Pointing records for text and elements:
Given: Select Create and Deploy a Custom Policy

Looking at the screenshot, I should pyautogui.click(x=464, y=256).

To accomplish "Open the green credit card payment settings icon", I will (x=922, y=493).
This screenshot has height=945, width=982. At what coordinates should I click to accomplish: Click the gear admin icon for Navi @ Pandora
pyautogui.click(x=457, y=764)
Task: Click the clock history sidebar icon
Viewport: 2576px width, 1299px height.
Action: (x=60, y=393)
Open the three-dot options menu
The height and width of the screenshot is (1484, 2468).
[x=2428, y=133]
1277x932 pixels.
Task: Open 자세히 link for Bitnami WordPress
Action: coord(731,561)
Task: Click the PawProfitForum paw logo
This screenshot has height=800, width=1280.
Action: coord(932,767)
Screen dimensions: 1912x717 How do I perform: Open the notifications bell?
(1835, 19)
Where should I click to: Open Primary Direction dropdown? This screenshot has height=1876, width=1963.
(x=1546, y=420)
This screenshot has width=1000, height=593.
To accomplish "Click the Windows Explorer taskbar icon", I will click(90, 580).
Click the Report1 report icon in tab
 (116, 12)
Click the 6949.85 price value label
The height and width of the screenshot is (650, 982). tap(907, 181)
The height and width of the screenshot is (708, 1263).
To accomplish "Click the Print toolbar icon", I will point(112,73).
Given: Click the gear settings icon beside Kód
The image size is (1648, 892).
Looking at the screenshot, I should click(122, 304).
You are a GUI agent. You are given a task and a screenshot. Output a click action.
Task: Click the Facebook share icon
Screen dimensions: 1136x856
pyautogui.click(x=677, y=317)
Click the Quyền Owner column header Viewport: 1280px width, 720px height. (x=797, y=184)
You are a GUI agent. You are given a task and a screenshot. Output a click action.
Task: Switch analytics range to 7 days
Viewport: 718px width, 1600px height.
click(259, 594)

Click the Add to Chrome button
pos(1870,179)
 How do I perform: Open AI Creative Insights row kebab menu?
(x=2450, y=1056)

§ **Written exercise**: Count the lines of the material above that contain the string "width", treating uppercase and lowercase as different. Reply with the number only.

§ **Result of the exercise**: 10